There is an entire industry devoted to the problem of searching
images in a large collection of images. These are typically
images of scenes taken with a camera, rather than drawings
or other composed images. The query protocol for the search
is typically to choose some image and request "all images that
are similar." A related problem is to place each image in the
collection into a subset of similar images, doing some type
of unsupervised classification. These operations require
the ability to calculate a meaningful "distance" between two
images. Unsupervised classification follows a simple algorithm.
Given a distance function and a threshold, each image is
sequentially placed either into an existing class or
starts a new class, depending on the distance of that image
from the representatives of each existing class. The first
image to start each class is the representative for the class,
at least on the first iteration. There may be subsequent
iterations where the parameters of the classes are averaged
to find a "center" for each class in the parameter space.

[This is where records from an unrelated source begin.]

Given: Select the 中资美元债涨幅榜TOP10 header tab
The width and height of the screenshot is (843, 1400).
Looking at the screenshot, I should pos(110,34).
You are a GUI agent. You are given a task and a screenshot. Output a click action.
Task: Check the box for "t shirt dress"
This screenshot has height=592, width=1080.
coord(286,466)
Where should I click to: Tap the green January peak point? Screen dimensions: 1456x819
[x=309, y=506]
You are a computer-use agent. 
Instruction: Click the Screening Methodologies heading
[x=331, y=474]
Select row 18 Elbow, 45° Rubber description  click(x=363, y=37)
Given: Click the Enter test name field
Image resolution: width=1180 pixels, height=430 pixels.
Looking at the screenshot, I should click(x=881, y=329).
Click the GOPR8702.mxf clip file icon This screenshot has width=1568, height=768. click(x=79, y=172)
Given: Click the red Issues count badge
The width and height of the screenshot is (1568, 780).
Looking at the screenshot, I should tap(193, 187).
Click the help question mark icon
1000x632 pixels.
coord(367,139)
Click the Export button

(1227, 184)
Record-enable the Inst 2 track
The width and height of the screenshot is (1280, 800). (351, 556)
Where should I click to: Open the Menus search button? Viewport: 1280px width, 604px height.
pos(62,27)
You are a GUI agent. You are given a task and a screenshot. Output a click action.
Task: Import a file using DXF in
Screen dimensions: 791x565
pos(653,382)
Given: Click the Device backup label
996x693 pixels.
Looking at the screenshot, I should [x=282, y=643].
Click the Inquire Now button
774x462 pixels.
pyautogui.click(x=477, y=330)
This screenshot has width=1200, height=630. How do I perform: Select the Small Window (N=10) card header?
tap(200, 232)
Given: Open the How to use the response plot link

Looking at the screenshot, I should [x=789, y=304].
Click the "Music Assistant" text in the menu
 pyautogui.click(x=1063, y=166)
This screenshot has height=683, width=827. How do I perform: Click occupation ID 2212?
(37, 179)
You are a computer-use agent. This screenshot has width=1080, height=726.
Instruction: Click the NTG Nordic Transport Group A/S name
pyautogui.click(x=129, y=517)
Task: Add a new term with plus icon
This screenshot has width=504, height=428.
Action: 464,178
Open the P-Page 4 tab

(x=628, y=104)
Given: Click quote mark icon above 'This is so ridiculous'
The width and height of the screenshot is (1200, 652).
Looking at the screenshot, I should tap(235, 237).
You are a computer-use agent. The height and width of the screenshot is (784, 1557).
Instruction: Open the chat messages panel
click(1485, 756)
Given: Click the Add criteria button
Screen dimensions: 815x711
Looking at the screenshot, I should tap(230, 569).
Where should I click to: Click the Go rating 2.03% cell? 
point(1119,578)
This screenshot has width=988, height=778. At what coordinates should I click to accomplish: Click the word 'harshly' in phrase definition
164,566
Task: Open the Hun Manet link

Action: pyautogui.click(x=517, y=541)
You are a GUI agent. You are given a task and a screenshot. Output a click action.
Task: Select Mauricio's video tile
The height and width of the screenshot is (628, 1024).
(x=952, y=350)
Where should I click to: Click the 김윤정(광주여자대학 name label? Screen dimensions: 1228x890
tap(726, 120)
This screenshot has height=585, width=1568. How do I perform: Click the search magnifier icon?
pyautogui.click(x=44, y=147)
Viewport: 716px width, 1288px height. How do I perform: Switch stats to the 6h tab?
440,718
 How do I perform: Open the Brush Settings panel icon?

How is the distance between images determined? That's
the hard part -- there's no obvious way. In fact, for two-dimensional
images, there are very few distance metrics (satisfying the
triangle inequality) that have been found. One of them is
the Hausdorff metric, which we use for classification of
binary shapes; e.g., see Jbig2 image compressing.
For color images, no useful metric distance is known.
IBM had a big R&D program called "Query By Image Content," or
QBIC for short. None of the published methods work
very well, so it continues to be an "interesting" problem to
academics. Image search works much better if there is some text
associated with the images: you do a text search and don't
bother about the pixels in the image. After an initial
fanfare, IBM seemed to give up on the QBIC project near the
end of the last century.
But if you wanted to write a QBIC program, what parameters
would you choose? Intuitively, you want to include both
color and shape information. Images of natural scenes usually
have many colors and complicated shapes. So the first logical
step would be to simplify both the colors and the shapes.
Once that is done, you still have the difficult problem of
finding a good way to use your simplified colors and shapes
to generate a meaningful "distance." The color segmentation
in Leptonica tackles the easy part: finding regions
of significant size and nearly uniform color. We offer it as
a starting point for any QBIC-like image search application.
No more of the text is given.